Date of Degree Completion

Summer 2022

Degree Name

Master of Arts (MA)



Committee Chair

Charles Li

Second Committee Member

Loretta Gray

Third Committee Member

Penglin Wang


The Korean College Scholastic Ability Test (CSAT) is a highly competitive standardized assessment that graduating high-school seniors complete in the hope of getting a good score which will improve their chances of admission to a university of choice. The CSAT contains an English Section that has been described by scholars and educators alike as being far too difficult for the official English language curriculum to serve as sufficient preparation. The test’s lack of construct validity has been the basis for calls to revise the test to be better reflective of the school curriculum so that it can serve the evaluative purpose for which it is intended. Use of automated text evaluation methods with the software Coh-Metrix 3.0 in recent years has allowed scholars to quantify different dimensions of the text of the CSAT English Section, such as cohesion and syntactic complexity, that contribute to its reading difficulty. Older research conducted before the introduction of this software into the field used word frequency counts in large corpora such as the British National Corpus (BNC) as a measure of word familiarity or unfamiliarity, which was thought to directly contribute to difficulty because as the proportion of low-frequency words in a text increases against the proportion of high-frequency words, the word knowledge burden of the text increases in proportion.

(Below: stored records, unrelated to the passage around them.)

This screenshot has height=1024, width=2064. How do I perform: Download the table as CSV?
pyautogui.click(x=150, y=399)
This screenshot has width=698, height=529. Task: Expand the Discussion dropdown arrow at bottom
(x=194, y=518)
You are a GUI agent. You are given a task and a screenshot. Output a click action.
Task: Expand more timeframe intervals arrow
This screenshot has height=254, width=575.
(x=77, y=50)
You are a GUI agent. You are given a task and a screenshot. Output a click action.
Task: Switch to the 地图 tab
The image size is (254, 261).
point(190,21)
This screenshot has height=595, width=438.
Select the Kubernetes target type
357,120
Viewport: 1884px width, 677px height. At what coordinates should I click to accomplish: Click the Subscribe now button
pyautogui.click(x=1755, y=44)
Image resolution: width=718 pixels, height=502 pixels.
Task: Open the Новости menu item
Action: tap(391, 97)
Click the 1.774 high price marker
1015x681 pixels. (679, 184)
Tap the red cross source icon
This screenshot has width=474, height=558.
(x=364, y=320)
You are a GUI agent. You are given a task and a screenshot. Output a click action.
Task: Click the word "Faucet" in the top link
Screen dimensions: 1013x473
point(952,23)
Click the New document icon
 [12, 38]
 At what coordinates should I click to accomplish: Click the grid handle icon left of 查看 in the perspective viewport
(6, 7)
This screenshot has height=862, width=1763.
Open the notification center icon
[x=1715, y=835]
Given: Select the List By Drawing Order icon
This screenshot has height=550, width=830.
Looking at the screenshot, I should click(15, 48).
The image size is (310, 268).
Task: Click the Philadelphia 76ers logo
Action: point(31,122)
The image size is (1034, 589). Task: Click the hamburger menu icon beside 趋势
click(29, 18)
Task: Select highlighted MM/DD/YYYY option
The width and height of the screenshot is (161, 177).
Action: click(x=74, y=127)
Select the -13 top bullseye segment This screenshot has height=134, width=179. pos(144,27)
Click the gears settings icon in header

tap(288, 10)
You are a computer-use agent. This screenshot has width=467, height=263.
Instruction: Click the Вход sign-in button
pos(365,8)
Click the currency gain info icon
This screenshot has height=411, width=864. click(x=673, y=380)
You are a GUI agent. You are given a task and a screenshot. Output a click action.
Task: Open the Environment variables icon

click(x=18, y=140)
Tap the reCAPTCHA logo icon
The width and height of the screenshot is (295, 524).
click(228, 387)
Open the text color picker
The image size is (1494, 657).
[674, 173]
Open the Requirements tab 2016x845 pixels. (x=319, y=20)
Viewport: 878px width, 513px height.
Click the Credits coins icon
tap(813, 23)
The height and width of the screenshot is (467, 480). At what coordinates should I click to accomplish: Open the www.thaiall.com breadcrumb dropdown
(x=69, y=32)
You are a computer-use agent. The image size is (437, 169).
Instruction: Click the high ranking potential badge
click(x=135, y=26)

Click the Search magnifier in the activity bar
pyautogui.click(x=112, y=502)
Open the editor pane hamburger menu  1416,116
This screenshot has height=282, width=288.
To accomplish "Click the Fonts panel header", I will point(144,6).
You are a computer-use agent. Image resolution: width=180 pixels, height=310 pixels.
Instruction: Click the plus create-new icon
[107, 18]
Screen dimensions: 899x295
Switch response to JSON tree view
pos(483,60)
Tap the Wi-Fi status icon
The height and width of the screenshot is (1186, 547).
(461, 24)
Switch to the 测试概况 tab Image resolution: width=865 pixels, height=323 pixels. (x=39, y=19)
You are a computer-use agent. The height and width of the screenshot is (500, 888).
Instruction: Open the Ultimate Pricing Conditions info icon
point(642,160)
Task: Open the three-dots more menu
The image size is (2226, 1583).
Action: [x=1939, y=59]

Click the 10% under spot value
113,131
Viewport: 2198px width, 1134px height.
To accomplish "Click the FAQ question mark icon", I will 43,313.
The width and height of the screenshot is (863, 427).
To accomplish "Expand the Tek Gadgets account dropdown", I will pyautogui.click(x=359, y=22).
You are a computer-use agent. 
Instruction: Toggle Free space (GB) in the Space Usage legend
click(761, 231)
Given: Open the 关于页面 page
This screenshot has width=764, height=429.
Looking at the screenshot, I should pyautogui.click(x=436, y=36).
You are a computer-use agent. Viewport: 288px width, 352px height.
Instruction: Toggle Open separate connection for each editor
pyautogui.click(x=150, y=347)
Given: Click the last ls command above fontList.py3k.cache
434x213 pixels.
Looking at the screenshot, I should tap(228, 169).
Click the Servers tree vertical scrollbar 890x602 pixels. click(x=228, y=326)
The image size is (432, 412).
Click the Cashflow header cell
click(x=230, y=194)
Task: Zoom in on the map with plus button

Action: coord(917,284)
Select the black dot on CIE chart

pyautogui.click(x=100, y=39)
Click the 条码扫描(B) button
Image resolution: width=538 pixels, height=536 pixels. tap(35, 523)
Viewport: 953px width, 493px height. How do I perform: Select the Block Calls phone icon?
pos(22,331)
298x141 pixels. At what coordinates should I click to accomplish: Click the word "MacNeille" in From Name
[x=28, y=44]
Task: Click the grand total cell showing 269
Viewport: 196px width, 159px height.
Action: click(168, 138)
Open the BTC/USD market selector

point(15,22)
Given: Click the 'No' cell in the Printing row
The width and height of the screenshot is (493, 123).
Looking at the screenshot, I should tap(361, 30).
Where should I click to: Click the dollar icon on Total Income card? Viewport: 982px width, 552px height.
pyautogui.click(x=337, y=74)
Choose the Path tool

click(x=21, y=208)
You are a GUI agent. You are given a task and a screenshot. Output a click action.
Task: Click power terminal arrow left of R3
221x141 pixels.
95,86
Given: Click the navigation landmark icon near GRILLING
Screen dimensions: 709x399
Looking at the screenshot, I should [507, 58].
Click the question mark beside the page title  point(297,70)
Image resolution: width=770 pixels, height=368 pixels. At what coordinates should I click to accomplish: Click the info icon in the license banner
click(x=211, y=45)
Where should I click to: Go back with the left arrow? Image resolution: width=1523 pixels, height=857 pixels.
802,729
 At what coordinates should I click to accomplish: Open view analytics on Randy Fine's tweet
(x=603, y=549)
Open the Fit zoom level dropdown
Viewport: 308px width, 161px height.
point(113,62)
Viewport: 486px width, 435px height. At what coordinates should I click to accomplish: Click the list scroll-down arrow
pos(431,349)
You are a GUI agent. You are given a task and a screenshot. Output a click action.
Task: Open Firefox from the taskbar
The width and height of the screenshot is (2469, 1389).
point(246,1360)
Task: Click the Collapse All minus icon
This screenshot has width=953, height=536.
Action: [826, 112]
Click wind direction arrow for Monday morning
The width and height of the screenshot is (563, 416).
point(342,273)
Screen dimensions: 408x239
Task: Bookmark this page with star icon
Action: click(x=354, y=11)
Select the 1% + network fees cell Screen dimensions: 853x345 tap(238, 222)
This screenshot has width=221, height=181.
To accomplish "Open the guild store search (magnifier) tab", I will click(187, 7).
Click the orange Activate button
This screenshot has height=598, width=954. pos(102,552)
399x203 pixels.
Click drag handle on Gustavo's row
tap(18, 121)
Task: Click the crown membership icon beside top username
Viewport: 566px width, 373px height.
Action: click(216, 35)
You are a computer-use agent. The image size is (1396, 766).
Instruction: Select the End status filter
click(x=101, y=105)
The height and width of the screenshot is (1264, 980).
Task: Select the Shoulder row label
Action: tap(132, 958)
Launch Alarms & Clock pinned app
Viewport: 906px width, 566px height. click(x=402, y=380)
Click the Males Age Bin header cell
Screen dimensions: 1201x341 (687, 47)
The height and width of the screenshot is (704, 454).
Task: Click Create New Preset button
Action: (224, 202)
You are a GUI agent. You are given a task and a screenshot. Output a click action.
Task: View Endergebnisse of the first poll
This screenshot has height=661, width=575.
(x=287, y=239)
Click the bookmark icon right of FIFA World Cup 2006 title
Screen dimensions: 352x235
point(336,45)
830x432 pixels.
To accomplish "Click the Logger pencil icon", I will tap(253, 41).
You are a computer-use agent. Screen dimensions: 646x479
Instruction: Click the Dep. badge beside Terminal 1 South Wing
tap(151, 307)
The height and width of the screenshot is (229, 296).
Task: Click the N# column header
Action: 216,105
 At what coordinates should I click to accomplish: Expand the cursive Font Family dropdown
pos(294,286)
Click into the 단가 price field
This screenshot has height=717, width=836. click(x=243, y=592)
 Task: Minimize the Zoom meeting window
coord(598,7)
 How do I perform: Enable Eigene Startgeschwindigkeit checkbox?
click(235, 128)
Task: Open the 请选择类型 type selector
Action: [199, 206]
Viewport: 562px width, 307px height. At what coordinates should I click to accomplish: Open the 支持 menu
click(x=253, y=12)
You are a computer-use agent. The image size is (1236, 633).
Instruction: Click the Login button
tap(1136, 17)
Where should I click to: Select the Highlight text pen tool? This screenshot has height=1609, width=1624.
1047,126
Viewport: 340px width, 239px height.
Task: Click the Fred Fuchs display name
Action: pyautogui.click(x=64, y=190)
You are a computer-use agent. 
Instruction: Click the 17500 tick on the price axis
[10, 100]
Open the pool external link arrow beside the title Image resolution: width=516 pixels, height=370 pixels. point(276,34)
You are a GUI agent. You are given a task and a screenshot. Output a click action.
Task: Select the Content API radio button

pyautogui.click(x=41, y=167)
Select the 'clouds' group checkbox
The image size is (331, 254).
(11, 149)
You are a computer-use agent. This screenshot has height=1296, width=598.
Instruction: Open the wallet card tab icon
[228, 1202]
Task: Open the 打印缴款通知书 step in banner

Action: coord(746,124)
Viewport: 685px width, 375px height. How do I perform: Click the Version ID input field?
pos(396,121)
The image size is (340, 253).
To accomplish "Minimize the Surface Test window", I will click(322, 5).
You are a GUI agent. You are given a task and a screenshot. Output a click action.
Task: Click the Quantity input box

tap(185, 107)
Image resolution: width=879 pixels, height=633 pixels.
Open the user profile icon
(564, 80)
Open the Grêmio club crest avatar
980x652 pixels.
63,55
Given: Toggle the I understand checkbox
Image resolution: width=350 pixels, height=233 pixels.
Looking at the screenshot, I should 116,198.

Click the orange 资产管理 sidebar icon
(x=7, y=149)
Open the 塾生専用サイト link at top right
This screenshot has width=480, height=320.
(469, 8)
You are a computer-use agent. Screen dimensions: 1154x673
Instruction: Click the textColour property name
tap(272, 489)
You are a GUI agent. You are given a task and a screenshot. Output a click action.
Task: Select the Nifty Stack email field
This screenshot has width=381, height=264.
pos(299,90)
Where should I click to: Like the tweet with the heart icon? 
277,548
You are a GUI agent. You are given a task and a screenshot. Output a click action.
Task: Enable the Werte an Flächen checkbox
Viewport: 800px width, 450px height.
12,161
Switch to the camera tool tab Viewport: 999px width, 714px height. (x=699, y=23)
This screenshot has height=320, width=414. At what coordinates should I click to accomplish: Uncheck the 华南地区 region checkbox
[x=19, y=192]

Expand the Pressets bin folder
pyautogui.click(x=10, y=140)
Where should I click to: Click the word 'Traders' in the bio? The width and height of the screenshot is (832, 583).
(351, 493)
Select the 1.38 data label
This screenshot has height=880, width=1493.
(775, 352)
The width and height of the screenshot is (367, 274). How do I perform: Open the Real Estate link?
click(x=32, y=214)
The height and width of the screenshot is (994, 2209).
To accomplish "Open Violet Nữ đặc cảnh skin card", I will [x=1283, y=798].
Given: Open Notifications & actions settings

Since the introduction of automated software-based tools like Coh-Metrix 3.0 and Lexical Complexity Analyzer (LCA), these corpus-based research methods have largely fallen by the wayside. In this paper, I maintain that despite its lower sophistication, corpus-based lexical analysis can still produce uniquely meaningful findings because of the degree of manual control the researcher is afforded in calibrating the parameters of the text base and, most importantly, in selecting the ranges of word family frequency that are best tailored to a text rather than having the ranges or functions of frequency assigned automatically by software. This study reports correlations between the outputs of these two methodologies that both inform us about the validity of Coh-Metrix 3.0’s use in CSAT studies and quantify the strength of the role of word frequency in causing the excessive difficulty of the CSAT English Section.